By nature and by habit, I am a planner. I like to be organized, have things well thought through and coordinated. I pay attention to details. Procrastination makes me antsy. I like to follow rules. Most of the time this is a strength, but this season has not left room, physically or emotionally, to get too far ahead of this moment, hour, and day. The unpredictability of the boys’ health and treatment has made “tomorrow,” on many days, simply a distant future.
Over the last few weeks, though, there has been more of a need to start planning a little further ahead. Multiple doctors’ appointments to schedule, coordinate and attend. While our return date to Kenya is not yet set, we know it will not be before the end of the year. We are praying Geoffrey will be able to come off of the immunosuppressants over the next few months without graft vs. host, but we know healing and full recovery will take time. We have witnessed it so beautifully in Ryan and are praying for more of it for our Geoffrey.

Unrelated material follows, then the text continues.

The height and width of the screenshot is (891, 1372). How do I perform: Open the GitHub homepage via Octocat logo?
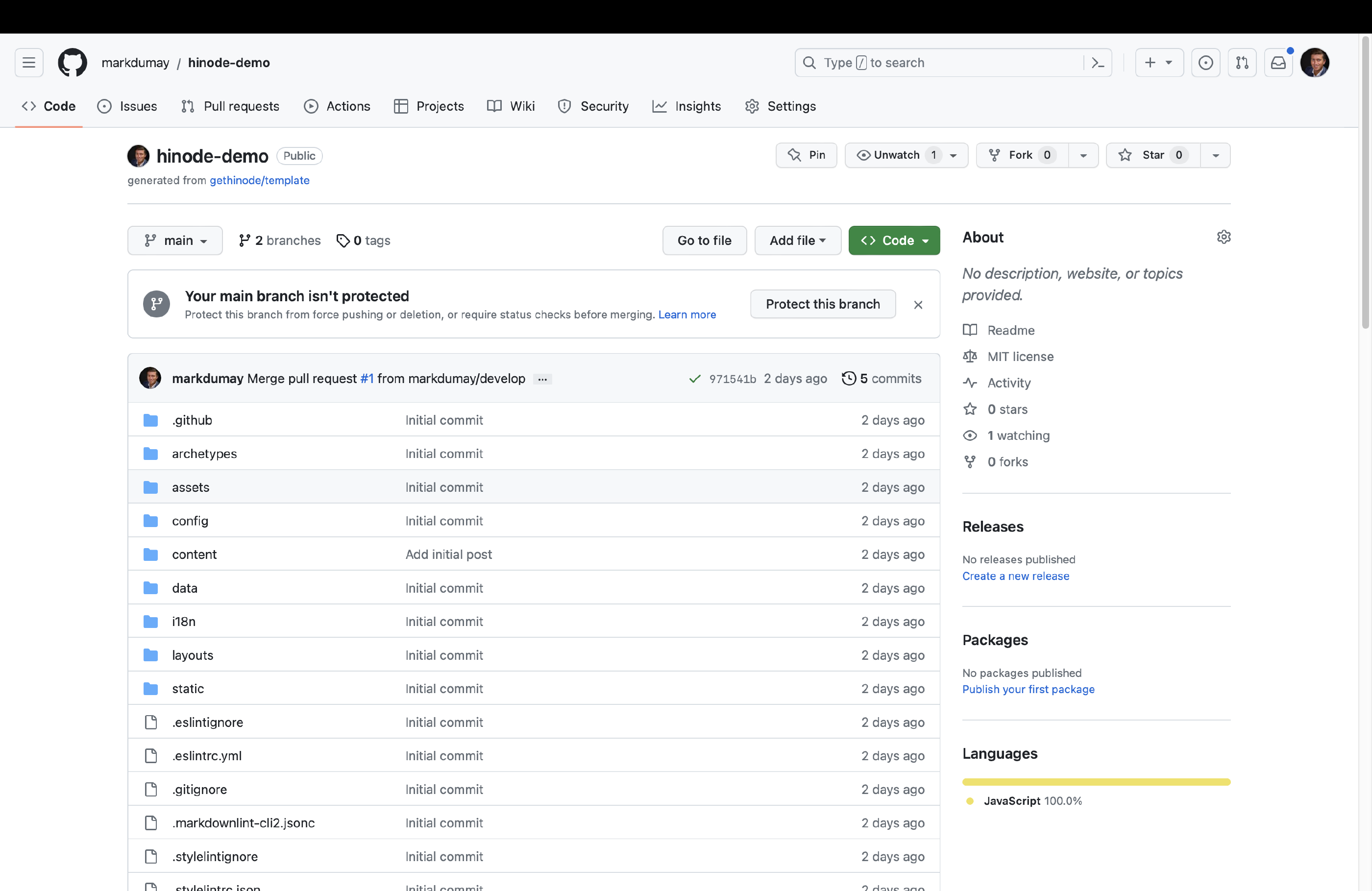[x=72, y=62]

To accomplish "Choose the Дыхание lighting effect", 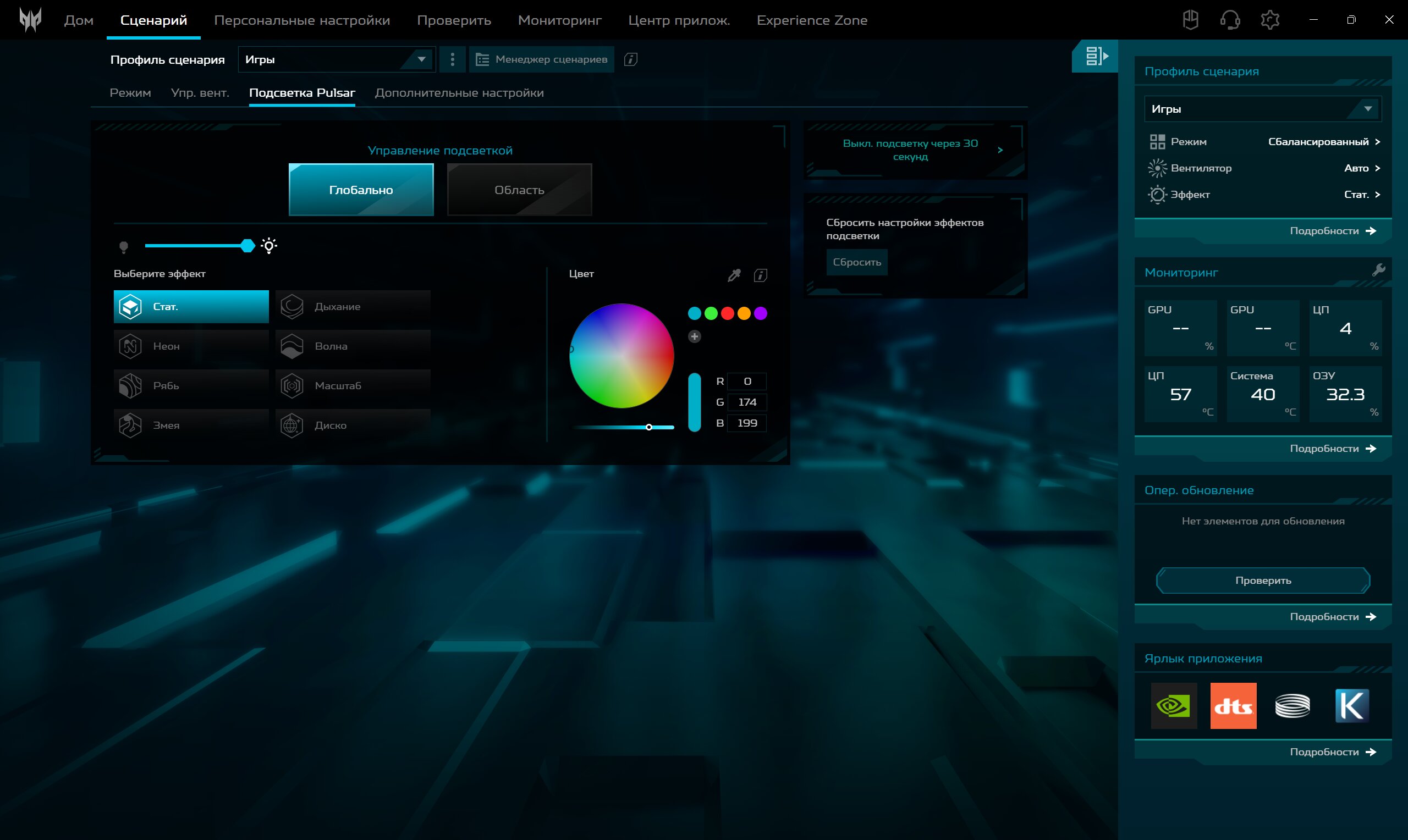I will click(353, 307).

Since we are still in Los Angeles, finding a school for the girls has been on my list of things to work out. Last week, I was trying to make a decision but a couple of schools and walked into the office of an elementary school. I asked for an enrollment packet for kindergarten and one for fifth grade. I wasn’t sure how much more I needed to say or not say about our journey, as we don’t have all of the supporting residency documents the school district requires. Our story is that we moved in with friends for a year while our two boys from Kenya are getting bone marrow transplants at UCLA to cure them of sickle cell disease. Their twelve year old sister is their matched sibling donor. Yes, we’ve traveled with these three children as well as our four year old biological daughter. Their parents died two years ago, a few months apart. Their dad in a roadside accident. Their mom in childbirth. The baby was a preemie and miraculously survived, weighing only three pounds. He was brought to the hospice where we work when he was five days old. That was our introduction to the kids. Oh yes, we help to run a hospice in a rural village in Kenya. Oh, and there are five other siblings still in Kenya. And one of them also has sickle cell disease. She doesn’t have a donor match.
I did not say any of this, because I was standing in a school office finding it difficult to believe my own story. As I floundered a bit to try and find the right pieces of our journey to tell the secretary, the principal came out of her office and introduces herself. To my great surprise, with tears in her eyes, she said: “I know you. I know your story. I go to Christian Assembly.”
Tears filled my eyes and ran down my face. In that moment, I felt the kindness of God in a way that sort of undid me. In my soul, I felt the beautiful words of Jesus reminding me: “if I take care of the birds, I will take care of you.”
My planning, as necessary as it may be, couldn’t create this. Even in my prayers, I didn’t know to ask for such a gift; but it was given anyway.